This was a local, word-of-mouth referral. A great example of import purchase order finance, where the first import leads to bigger things.

The business imports building materials. They wanted to import a consignment of bricks from overseas but did not have the working capital available to fund the purchase, although they had a buyer lined up. We were able to adjust our standard invoice discounting model to become, in effect, a purchase order finance situation. What's the difference ? Well, in proper invoice discounting the service is already delivered, the goods have arrived, etc. We wouldn't normally fund against 'work in progress'. In this case, the goods hadn't even arrived in the country. However, we were very happy with the trustworthiness of our clients, who were happy to sign our back up documentation. We were also happy with the quality of the end customer, with whom they had dealt before. He was willing to sign the notice of sale, and agree to pay us, on condition that the goods turned up as ordered. So, we were funding on the strength of a purchase order rather than an invoice for completed work.

The great thing with this particular example is that with the funding model now in place, the company are looking to organise a big expansion of their operation, including organising bricks for an overseas location.
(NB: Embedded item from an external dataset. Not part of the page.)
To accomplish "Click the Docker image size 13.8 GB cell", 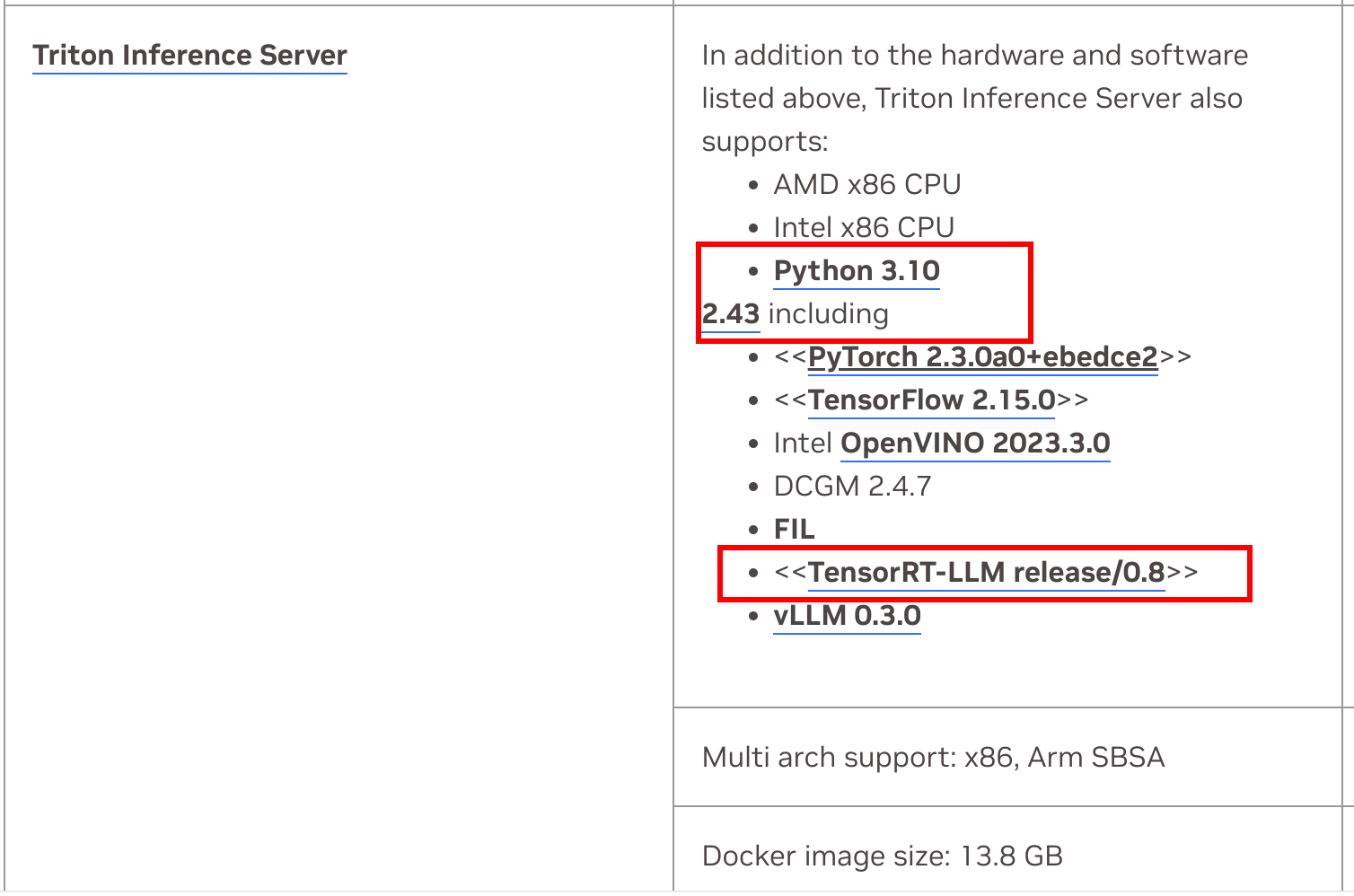I will tap(882, 856).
As long as we are happy with the quality of the end customers and the paperwork supporting the sales, we should be able to stay with them.

Although in some senses it seems riskier to be involved with import/export scenarios, it seems to me that the paperwork you have to go through and the systems in place which govern international trade, make it seem more comfortable than some of the transactions we do where the client and the customer are both in New Zealand.